=== Source information ===
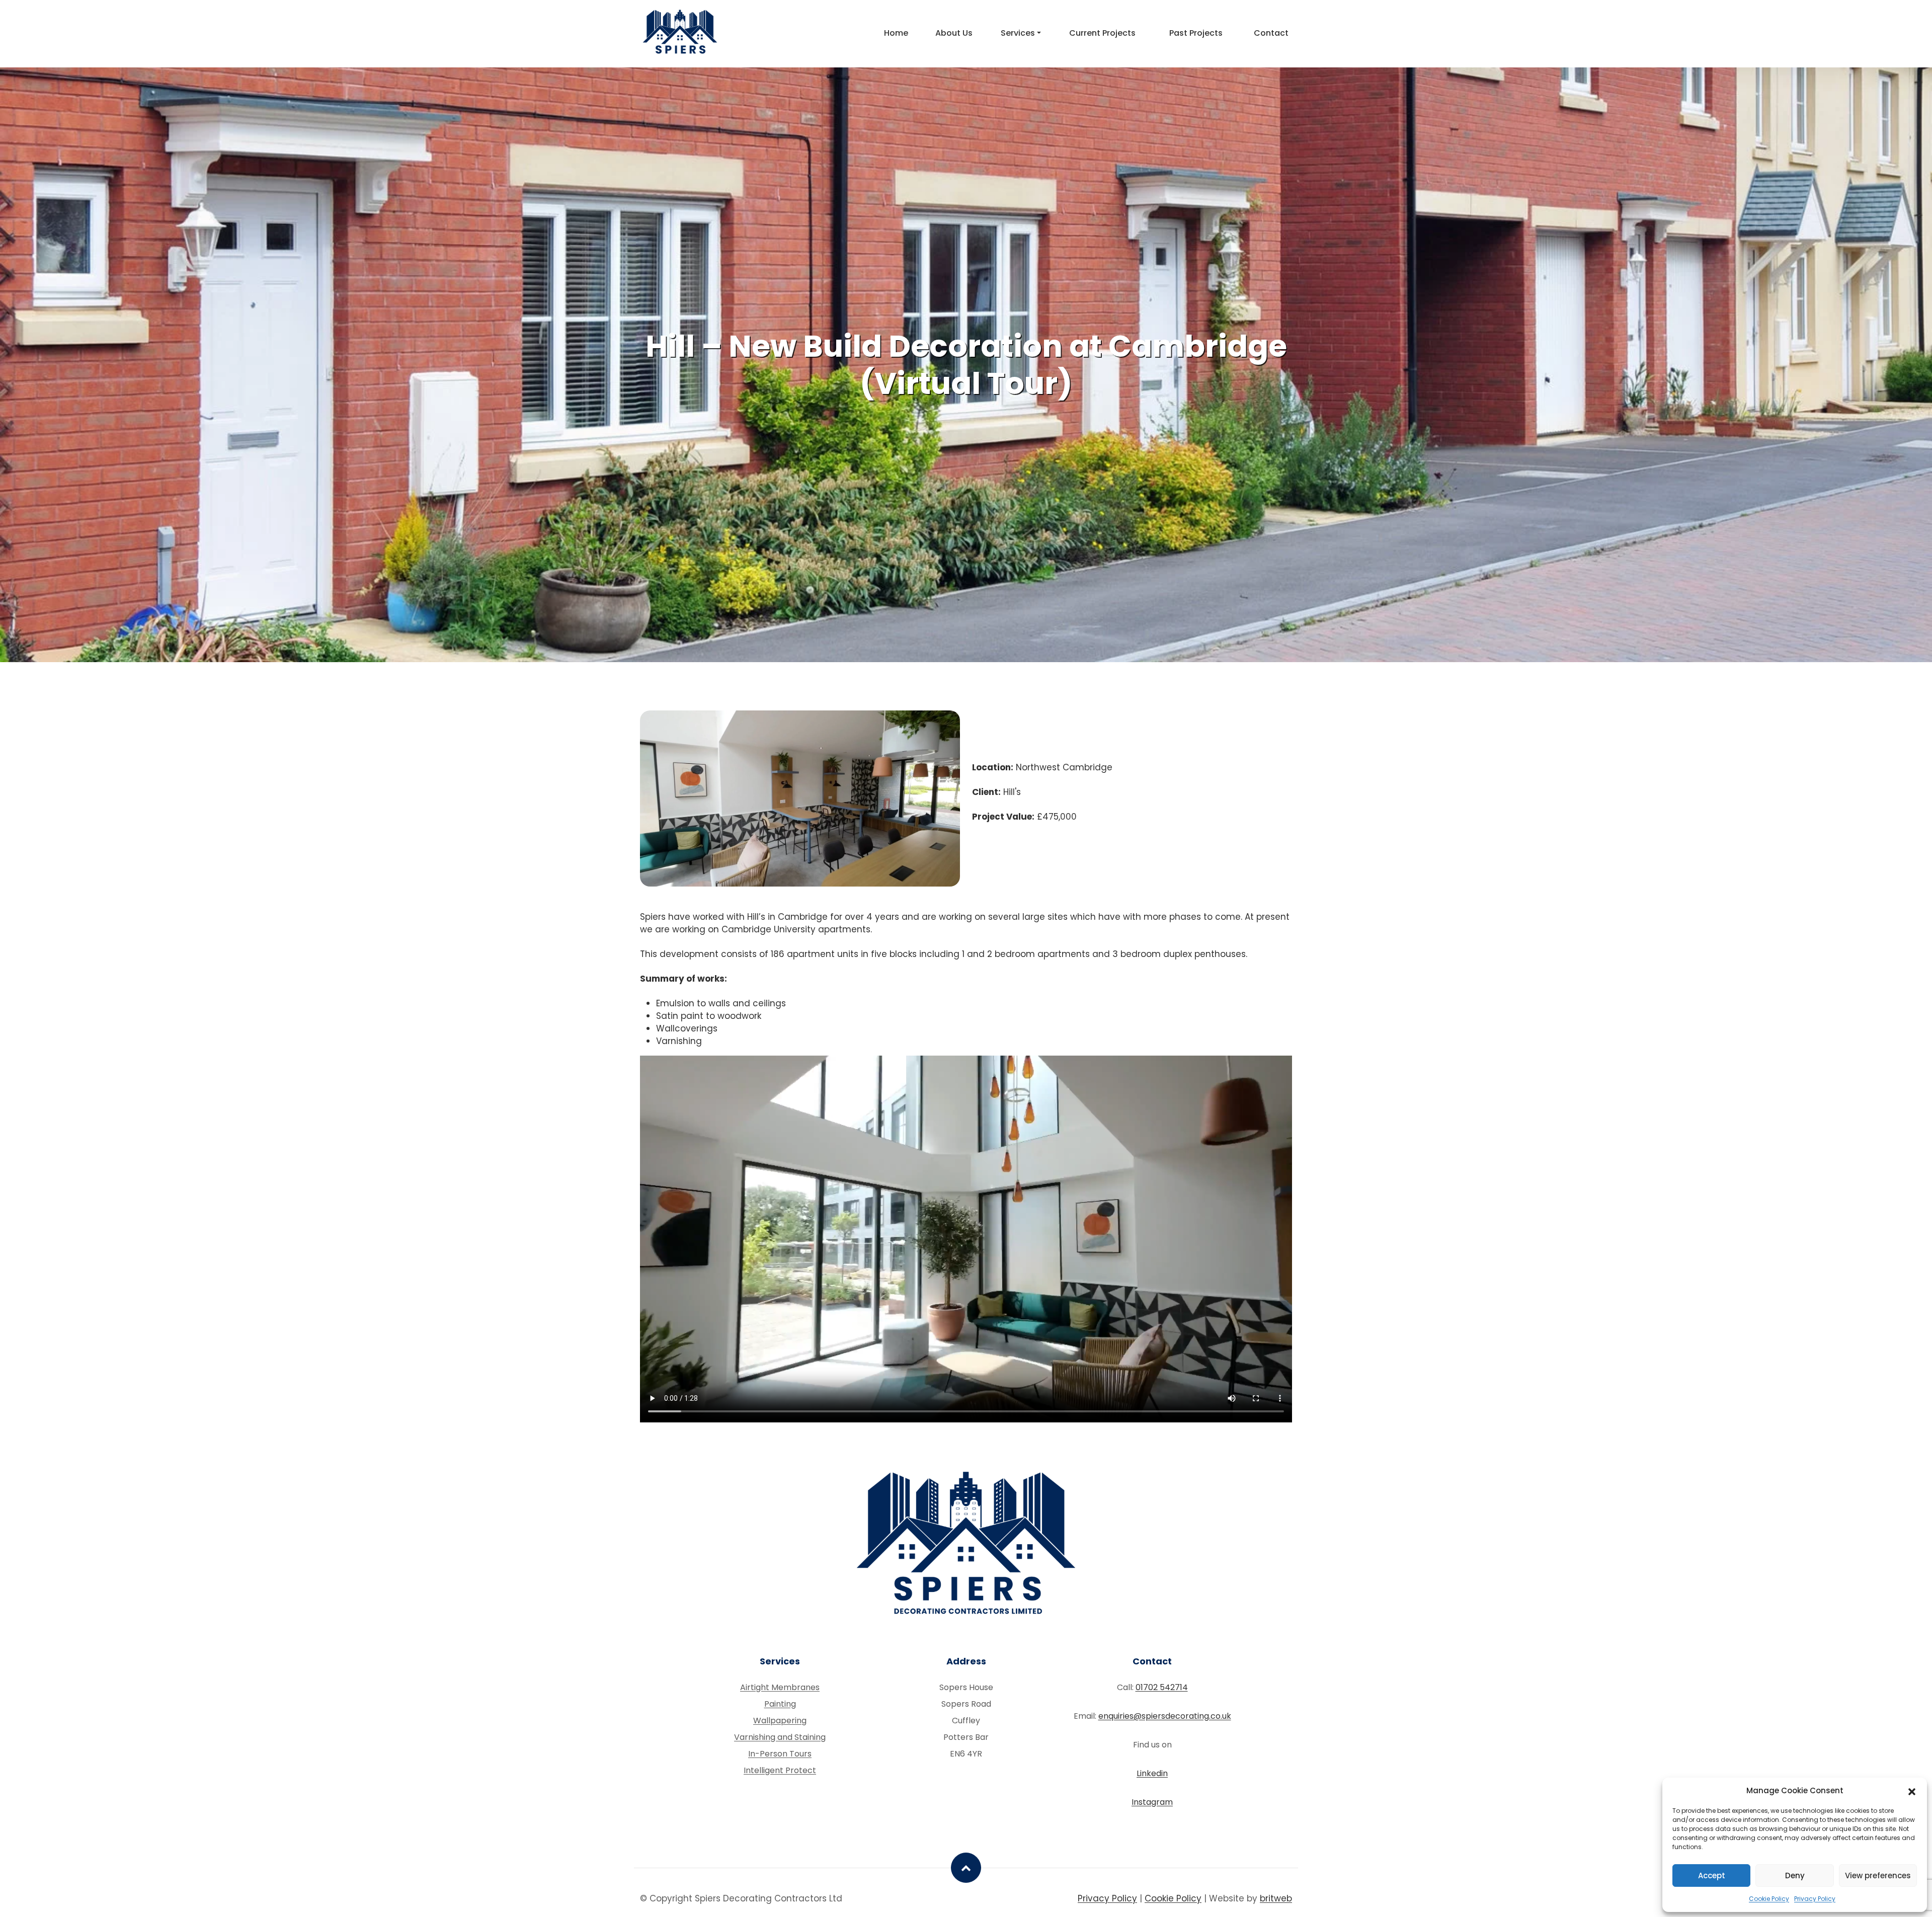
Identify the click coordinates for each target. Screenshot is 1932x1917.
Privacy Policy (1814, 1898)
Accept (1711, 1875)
===
=== Source information ===
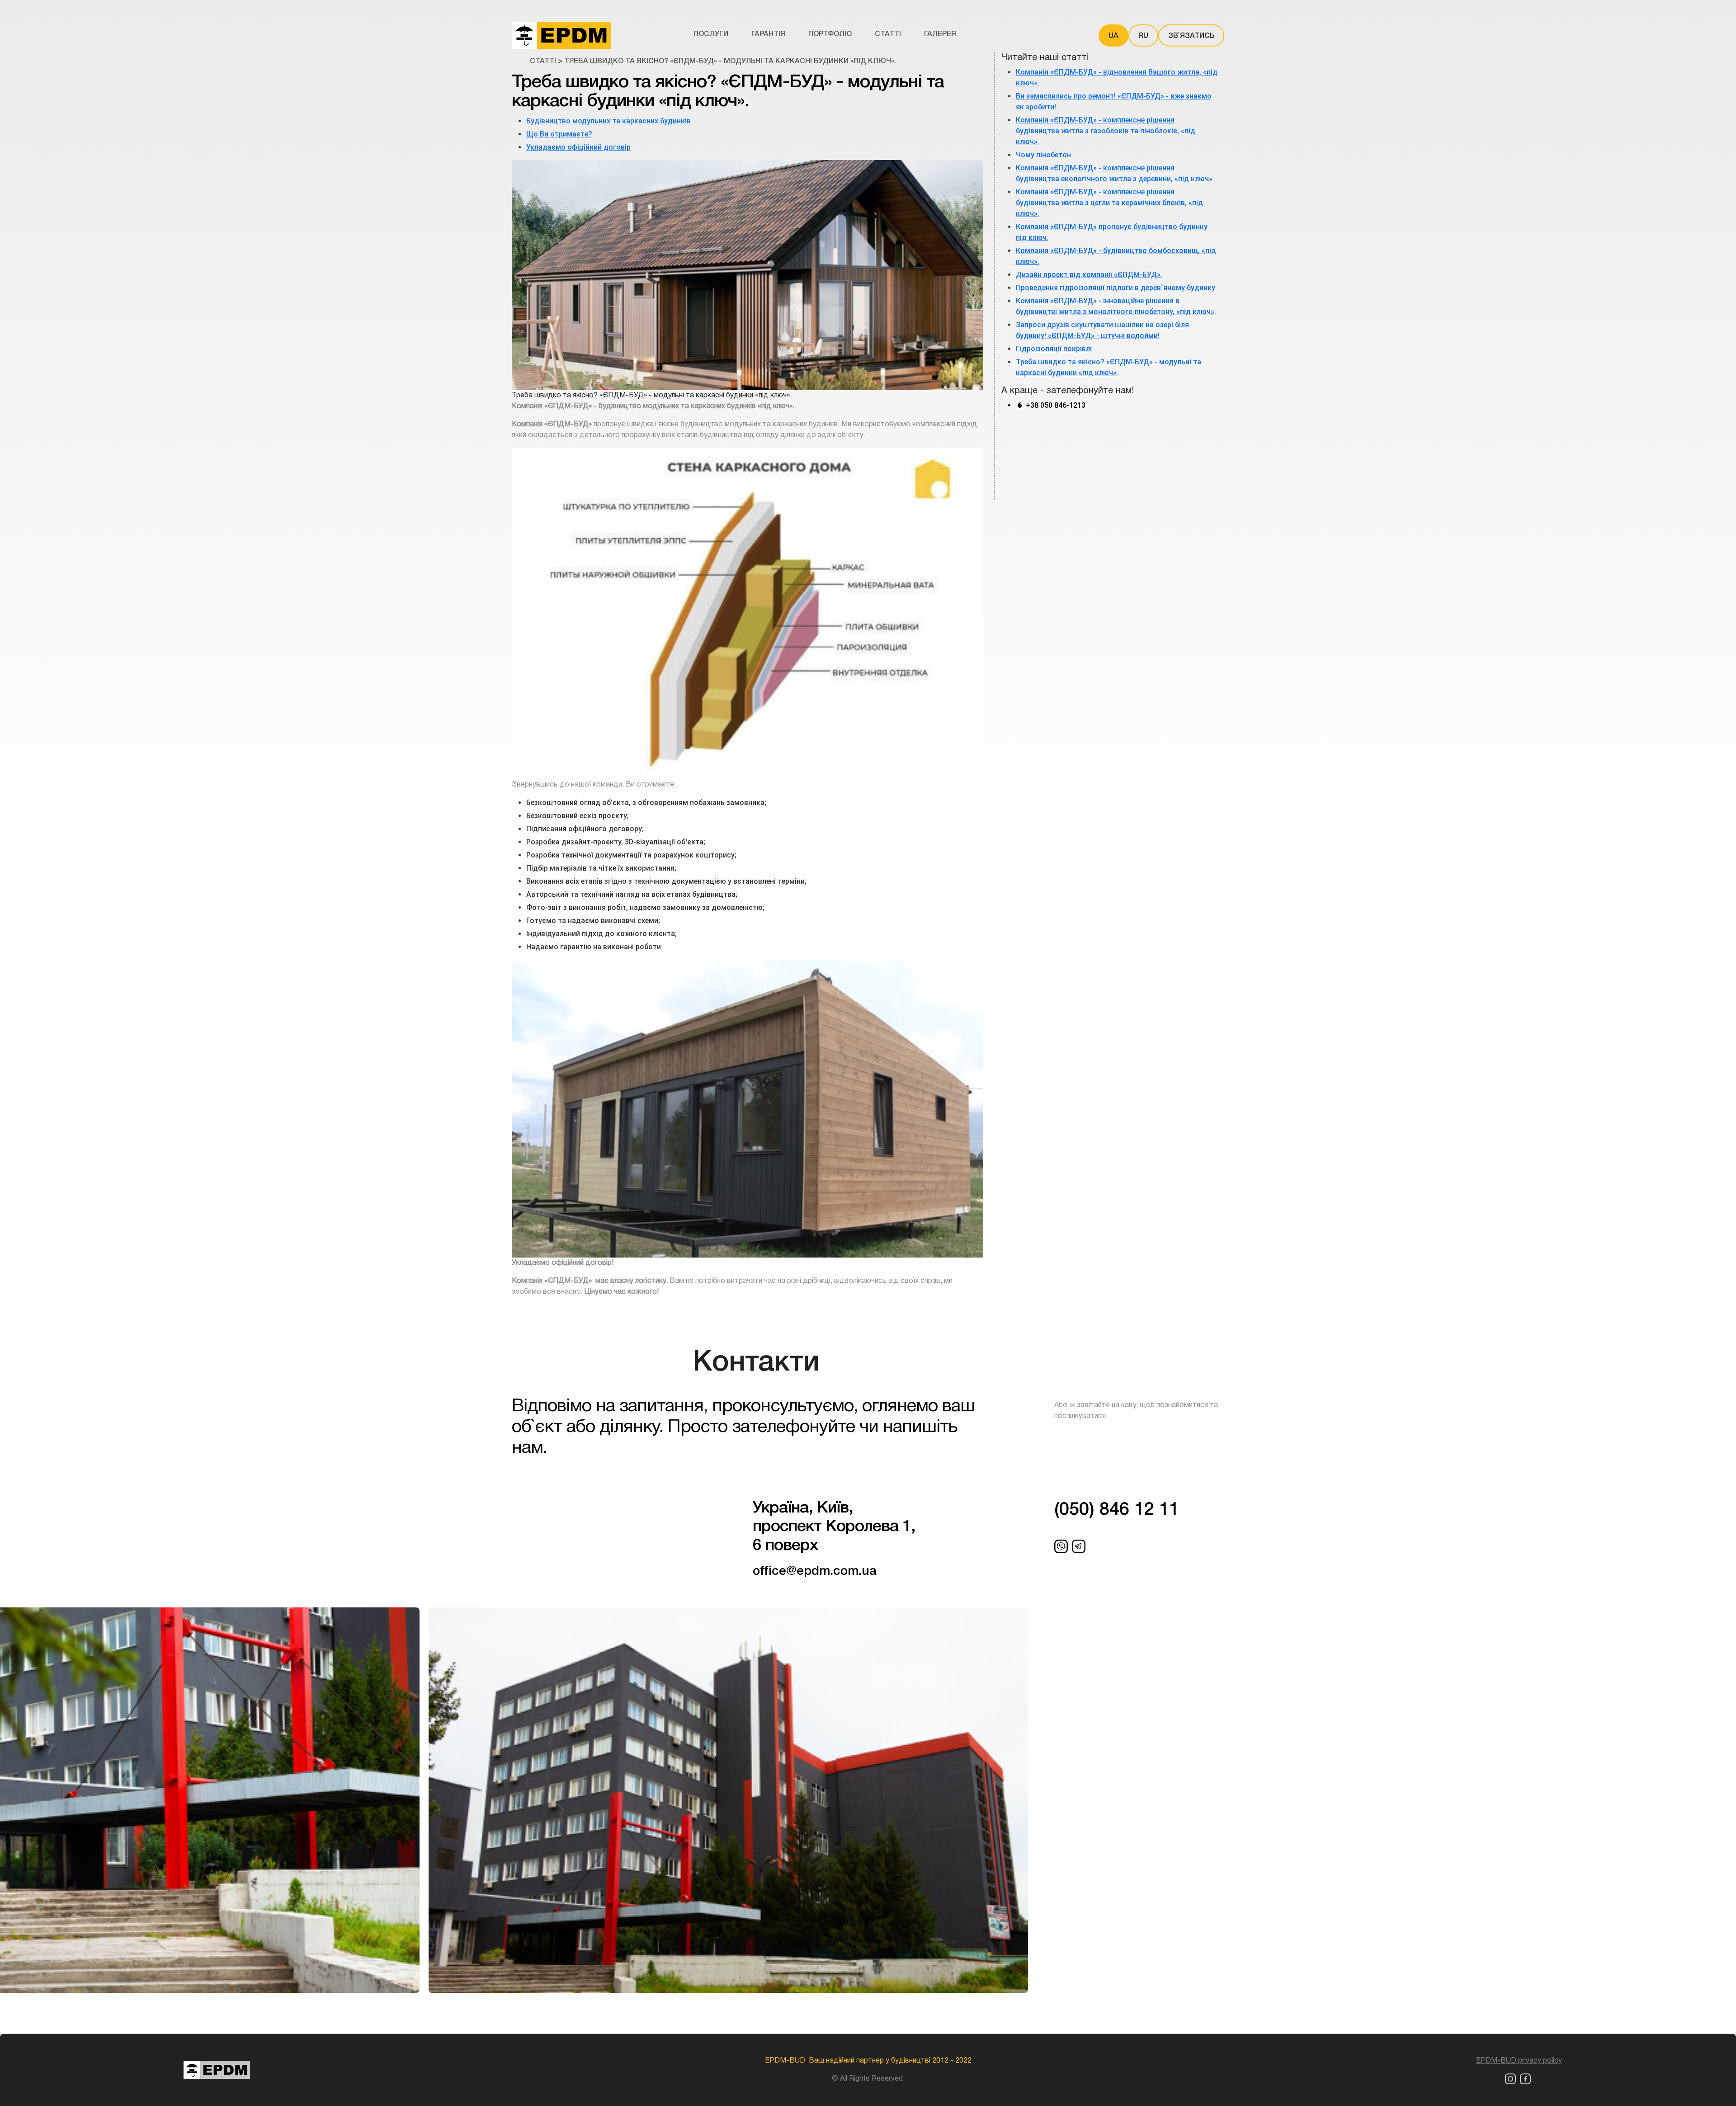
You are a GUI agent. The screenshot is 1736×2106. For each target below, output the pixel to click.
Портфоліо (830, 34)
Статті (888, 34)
===
=== Source information ===
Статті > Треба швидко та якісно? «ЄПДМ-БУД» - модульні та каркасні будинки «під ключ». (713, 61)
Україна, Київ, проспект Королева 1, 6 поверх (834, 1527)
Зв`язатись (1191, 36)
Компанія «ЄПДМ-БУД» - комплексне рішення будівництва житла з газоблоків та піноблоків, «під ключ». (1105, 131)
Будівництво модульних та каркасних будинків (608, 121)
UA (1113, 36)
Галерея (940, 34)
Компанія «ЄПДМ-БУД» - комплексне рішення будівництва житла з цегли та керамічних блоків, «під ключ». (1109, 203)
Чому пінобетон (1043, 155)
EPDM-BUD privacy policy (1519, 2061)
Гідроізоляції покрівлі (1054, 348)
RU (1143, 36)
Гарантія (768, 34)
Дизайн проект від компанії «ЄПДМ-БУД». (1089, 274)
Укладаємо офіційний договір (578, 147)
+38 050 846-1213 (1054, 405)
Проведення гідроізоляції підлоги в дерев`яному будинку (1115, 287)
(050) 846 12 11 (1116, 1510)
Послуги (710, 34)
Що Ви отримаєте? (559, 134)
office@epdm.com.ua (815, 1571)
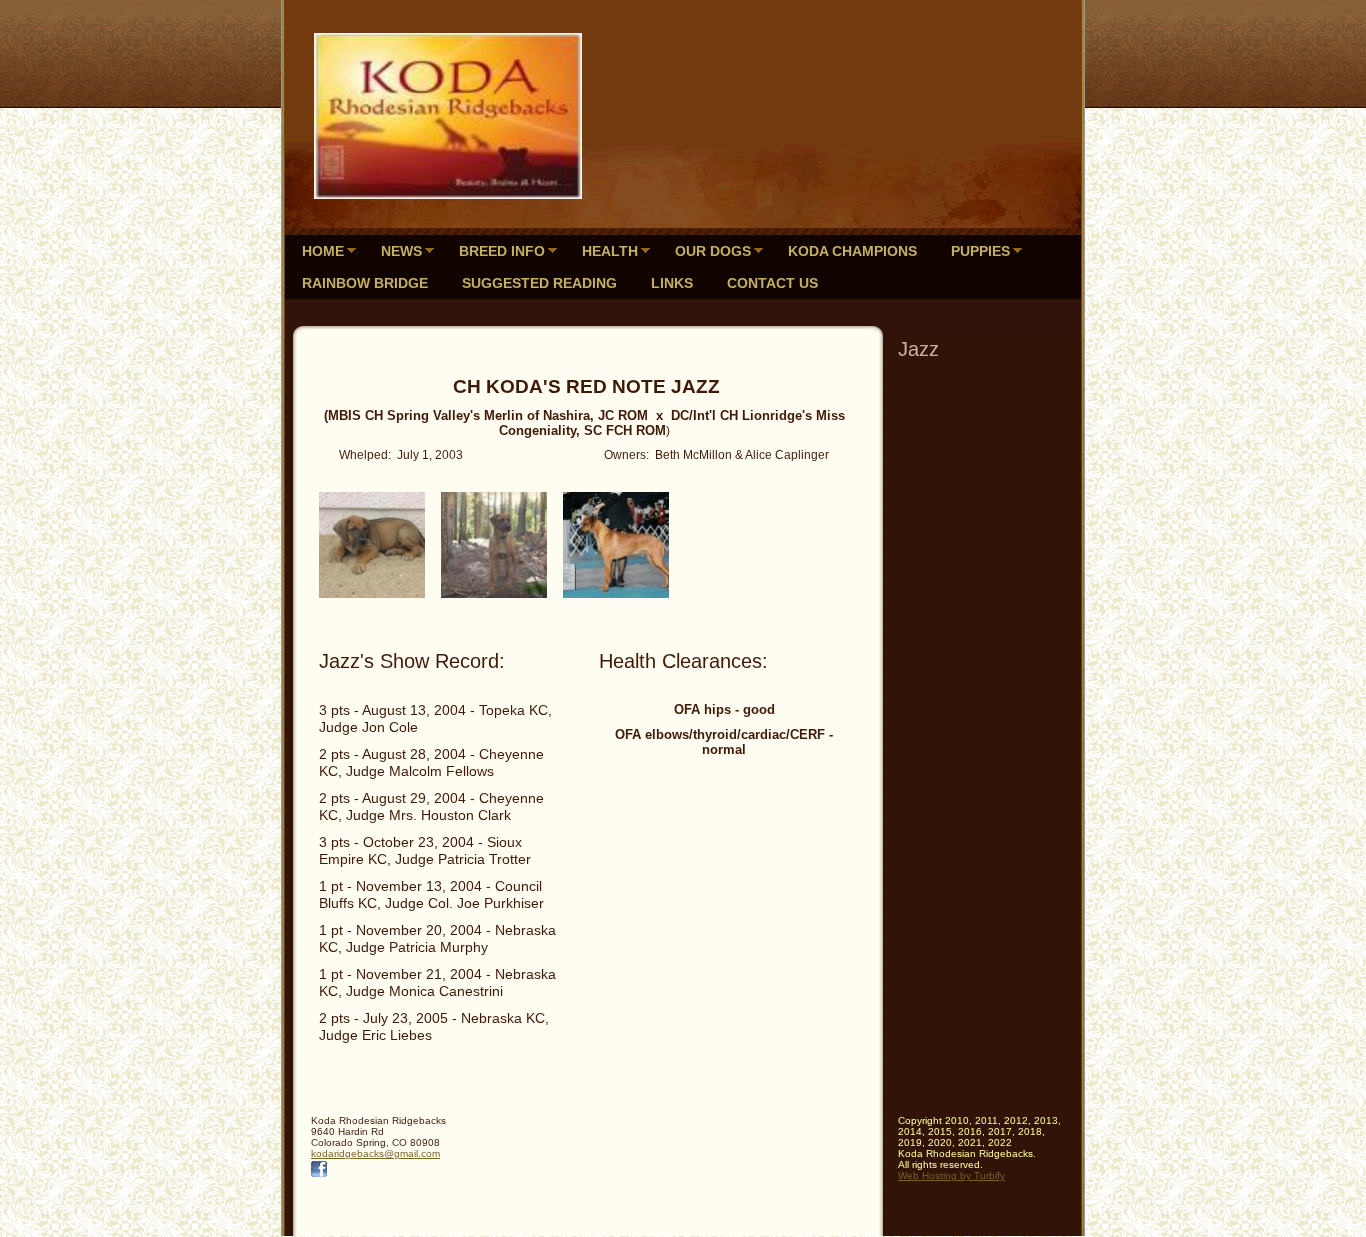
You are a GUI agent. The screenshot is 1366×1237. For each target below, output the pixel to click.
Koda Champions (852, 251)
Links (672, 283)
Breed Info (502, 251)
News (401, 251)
===
> [Exercise brief]: With the line holding "житла з газоблоків" as the first and the line holding "Проведення гідроізоляції підлоги" as the last, please transcribe exactly the lines of the material above in that range and nothing else.

> [Response]:
Компанія «ЄПДМ-БУД» - комплексне рішення будівництва житла з газоблоків та піноблоків, «під ключ». (1105, 131)
Будівництво модульних та каркасних будинків (608, 121)
UA (1113, 36)
Галерея (940, 34)
Компанія «ЄПДМ-БУД» - комплексне рішення будівництва житла з цегли та керамічних блоків, «під ключ». (1109, 203)
Чому пінобетон (1043, 155)
EPDM-BUD privacy policy (1519, 2061)
Гідроізоляції покрівлі (1054, 348)
RU (1143, 36)
Гарантія (768, 34)
Дизайн проект від компанії «ЄПДМ-БУД». (1089, 274)
Укладаємо офіційний договір (578, 147)
+38 050 846-1213 (1054, 405)
Проведення гідроізоляції підлоги в дерев`яному будинку (1115, 287)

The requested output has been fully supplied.